Brief: Below are records; copy every line in them that holds the word "section".

Given data:
------------------------------------
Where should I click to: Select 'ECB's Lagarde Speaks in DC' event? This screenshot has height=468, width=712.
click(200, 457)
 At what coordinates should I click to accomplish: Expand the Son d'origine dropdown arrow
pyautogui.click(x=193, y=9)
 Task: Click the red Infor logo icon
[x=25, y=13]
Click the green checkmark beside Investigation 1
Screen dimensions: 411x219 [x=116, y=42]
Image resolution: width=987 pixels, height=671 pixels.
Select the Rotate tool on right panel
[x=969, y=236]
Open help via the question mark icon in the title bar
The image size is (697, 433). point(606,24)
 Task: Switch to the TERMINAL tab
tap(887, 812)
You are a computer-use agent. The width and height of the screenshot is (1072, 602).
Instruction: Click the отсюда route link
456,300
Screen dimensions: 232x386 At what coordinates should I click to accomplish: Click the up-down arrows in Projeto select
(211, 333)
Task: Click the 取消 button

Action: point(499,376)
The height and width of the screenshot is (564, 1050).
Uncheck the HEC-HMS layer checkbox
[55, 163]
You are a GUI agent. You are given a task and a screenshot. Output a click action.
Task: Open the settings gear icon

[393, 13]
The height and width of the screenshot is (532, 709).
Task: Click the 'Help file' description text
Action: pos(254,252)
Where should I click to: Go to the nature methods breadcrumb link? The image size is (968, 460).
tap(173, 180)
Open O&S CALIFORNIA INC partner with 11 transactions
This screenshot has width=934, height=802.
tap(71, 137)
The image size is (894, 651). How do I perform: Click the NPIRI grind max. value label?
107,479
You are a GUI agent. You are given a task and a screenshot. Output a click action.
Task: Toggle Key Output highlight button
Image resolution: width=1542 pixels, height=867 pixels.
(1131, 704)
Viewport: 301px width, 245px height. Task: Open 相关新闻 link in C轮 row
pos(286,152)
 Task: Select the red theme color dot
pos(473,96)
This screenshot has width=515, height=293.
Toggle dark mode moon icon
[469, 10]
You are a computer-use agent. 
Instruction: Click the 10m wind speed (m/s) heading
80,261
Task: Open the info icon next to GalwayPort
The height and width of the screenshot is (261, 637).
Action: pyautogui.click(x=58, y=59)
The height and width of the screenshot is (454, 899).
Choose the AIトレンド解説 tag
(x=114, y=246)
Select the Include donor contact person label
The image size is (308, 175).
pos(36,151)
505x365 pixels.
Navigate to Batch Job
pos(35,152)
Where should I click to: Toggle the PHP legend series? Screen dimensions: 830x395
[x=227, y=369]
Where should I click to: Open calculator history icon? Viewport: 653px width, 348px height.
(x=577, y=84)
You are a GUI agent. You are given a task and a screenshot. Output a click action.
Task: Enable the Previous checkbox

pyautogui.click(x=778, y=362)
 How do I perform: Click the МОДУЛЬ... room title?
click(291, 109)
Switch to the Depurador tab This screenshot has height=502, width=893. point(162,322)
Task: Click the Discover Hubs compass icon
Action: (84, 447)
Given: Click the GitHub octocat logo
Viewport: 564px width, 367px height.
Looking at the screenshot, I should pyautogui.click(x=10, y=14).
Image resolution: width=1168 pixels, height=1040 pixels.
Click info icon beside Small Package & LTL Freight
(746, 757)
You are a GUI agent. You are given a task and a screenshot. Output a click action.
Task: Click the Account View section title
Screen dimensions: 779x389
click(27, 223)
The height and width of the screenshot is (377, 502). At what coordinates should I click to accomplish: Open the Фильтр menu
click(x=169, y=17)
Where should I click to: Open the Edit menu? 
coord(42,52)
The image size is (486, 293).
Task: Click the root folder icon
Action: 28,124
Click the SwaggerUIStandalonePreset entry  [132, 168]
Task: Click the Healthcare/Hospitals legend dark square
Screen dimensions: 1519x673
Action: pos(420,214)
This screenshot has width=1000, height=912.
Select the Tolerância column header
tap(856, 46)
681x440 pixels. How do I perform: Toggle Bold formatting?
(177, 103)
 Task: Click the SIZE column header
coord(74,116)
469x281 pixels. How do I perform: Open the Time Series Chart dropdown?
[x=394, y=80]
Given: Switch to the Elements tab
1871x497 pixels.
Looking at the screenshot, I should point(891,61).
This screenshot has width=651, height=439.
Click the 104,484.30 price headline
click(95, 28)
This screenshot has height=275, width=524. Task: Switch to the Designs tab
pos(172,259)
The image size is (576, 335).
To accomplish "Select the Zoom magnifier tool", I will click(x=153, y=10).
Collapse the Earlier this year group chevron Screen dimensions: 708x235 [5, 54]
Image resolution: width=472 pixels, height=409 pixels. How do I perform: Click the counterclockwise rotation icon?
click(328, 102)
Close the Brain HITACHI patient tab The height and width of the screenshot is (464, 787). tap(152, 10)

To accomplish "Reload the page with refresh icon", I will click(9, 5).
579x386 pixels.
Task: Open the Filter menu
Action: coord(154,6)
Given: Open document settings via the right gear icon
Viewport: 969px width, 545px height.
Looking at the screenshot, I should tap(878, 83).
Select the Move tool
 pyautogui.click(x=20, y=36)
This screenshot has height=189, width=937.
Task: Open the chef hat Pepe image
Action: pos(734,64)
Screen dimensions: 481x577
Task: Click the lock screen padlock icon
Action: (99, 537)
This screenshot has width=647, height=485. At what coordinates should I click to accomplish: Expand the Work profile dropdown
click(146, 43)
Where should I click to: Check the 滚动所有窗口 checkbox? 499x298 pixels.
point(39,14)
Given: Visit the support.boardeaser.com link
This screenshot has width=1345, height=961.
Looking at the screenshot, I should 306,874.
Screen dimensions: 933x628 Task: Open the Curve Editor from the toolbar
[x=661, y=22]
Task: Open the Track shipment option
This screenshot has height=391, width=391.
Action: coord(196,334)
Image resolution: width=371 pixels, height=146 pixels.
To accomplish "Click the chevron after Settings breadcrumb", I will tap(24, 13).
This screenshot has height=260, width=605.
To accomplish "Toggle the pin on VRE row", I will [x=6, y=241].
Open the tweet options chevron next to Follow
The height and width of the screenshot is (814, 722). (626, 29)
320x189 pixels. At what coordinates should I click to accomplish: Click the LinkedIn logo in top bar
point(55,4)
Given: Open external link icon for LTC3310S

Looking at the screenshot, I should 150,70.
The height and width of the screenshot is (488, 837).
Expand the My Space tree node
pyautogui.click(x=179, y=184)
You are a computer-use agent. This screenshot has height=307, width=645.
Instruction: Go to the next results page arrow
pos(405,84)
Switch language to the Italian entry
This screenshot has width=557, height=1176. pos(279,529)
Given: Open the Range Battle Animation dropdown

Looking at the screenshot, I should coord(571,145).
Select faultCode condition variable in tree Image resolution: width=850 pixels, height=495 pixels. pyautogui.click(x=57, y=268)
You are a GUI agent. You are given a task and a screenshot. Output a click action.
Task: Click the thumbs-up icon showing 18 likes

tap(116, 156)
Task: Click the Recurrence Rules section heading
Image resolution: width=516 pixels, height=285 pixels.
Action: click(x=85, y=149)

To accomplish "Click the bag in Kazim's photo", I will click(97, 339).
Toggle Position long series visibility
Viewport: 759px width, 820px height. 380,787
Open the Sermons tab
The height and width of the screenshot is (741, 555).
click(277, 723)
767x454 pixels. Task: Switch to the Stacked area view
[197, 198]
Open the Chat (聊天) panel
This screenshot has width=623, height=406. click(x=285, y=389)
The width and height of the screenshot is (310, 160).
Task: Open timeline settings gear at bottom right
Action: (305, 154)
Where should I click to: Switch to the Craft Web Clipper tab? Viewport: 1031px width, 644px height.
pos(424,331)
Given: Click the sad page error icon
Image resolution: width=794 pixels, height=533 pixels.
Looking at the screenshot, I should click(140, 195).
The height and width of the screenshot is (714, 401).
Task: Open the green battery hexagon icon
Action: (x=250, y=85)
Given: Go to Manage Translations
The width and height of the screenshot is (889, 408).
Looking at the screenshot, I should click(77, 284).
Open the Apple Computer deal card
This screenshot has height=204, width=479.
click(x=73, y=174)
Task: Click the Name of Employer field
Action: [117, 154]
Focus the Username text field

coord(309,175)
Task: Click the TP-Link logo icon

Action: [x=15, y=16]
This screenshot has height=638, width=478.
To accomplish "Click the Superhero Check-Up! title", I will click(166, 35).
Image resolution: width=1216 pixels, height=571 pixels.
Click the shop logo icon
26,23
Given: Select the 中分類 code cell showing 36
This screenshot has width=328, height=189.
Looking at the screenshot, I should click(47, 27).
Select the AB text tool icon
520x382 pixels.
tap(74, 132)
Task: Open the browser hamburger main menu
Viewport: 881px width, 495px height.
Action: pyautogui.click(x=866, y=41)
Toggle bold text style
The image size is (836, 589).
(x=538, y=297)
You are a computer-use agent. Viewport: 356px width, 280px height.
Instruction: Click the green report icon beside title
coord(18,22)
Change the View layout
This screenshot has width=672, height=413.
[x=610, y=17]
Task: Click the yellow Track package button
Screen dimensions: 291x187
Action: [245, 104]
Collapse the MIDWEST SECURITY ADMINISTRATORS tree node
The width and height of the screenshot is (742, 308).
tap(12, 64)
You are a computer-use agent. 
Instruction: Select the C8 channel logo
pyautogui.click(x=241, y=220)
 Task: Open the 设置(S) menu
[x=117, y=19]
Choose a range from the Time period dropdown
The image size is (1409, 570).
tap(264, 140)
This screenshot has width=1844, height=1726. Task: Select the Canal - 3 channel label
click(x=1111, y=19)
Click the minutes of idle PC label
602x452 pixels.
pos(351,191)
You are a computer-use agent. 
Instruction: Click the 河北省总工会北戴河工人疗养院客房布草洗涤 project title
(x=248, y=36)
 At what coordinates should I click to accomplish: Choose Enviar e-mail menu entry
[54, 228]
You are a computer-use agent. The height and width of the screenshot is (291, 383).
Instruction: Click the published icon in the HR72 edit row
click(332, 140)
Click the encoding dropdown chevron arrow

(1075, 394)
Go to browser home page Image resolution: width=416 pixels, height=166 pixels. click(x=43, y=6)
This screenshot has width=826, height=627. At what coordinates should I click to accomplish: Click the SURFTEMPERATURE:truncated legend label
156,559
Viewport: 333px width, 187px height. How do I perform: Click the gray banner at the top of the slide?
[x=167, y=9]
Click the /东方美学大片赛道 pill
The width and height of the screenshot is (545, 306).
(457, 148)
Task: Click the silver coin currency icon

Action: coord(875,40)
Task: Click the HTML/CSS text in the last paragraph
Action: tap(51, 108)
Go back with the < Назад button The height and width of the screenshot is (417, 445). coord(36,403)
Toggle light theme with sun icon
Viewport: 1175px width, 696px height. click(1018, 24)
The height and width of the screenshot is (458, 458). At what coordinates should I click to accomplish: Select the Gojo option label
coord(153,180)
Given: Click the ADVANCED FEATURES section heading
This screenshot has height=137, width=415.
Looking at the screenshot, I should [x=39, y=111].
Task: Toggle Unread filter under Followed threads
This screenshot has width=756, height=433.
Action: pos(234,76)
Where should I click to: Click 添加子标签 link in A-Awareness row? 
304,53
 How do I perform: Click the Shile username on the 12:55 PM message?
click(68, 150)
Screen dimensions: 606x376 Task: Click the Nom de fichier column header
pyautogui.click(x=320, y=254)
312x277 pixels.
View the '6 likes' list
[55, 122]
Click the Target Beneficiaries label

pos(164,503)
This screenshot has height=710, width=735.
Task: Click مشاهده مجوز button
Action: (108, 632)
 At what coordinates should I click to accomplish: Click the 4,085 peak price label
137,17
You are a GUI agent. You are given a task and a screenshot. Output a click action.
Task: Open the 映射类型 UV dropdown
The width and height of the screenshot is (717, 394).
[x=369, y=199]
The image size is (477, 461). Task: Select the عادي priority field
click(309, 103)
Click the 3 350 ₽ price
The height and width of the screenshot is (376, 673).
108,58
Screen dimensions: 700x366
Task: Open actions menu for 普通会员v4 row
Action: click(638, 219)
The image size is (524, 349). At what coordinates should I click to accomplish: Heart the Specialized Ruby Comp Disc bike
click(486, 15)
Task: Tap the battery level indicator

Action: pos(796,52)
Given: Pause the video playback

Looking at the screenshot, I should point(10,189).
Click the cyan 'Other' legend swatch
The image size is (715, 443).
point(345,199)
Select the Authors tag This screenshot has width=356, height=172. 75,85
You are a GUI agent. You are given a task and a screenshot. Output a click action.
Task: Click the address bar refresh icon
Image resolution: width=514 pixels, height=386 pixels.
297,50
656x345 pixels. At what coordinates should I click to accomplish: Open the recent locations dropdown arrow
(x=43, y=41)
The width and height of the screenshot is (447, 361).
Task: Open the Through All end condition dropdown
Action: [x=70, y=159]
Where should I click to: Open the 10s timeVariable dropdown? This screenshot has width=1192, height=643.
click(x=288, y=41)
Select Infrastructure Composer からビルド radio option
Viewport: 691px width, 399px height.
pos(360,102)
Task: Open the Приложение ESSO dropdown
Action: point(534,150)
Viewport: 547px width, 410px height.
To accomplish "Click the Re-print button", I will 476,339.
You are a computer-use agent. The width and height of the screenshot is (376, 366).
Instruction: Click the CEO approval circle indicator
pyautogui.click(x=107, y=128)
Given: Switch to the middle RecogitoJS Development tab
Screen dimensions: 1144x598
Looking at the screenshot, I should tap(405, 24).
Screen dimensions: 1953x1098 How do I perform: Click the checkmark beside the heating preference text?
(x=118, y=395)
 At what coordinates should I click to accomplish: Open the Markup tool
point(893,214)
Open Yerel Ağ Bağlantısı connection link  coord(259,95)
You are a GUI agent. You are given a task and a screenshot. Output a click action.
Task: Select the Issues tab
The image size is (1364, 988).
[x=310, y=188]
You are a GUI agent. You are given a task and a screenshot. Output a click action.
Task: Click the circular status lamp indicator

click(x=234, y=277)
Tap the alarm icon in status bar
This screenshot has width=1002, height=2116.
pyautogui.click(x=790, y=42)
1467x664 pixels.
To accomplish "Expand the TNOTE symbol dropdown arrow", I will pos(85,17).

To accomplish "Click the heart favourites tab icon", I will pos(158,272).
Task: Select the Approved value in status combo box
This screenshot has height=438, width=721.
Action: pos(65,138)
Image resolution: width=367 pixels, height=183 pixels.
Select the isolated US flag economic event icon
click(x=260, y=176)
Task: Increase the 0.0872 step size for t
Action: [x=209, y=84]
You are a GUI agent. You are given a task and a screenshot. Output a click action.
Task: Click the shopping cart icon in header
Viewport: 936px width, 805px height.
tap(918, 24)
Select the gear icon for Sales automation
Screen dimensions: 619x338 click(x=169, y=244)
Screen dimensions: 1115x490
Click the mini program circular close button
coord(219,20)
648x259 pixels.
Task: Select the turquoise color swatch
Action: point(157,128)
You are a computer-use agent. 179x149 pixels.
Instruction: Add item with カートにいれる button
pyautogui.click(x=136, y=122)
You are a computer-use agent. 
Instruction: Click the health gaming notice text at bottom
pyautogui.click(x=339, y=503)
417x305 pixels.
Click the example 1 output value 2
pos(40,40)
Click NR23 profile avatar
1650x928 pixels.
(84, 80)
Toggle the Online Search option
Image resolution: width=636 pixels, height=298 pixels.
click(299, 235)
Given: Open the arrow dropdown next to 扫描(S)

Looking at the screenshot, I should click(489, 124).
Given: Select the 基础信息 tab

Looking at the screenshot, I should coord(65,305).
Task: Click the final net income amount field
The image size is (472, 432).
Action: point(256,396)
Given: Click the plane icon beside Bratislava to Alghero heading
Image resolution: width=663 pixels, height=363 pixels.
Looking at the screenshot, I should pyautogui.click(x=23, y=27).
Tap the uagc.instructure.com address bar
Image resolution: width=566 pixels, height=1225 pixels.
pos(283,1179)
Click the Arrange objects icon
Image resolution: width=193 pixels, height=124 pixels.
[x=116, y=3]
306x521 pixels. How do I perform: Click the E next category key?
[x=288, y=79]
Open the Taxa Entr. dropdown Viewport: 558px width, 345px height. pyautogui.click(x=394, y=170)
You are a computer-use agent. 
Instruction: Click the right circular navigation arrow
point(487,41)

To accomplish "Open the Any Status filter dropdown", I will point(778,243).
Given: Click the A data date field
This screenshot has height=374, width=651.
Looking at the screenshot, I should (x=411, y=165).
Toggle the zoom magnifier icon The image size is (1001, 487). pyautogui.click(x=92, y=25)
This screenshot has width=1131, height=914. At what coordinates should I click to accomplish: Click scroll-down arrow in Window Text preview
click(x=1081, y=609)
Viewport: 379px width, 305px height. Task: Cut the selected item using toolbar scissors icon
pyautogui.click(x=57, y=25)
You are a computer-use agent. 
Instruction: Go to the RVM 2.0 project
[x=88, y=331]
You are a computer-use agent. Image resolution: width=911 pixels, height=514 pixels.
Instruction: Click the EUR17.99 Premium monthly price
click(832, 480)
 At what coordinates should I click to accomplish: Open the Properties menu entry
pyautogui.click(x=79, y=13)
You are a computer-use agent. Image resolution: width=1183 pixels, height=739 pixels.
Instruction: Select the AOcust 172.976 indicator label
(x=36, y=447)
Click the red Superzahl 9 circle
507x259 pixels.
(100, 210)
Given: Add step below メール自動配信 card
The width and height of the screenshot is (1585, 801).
------------------------------------
Solution for this task:
Task: Click the Account View section title
Task: Click the Recurrence Rules section heading
Given: Click the ADVANCED FEATURES section heading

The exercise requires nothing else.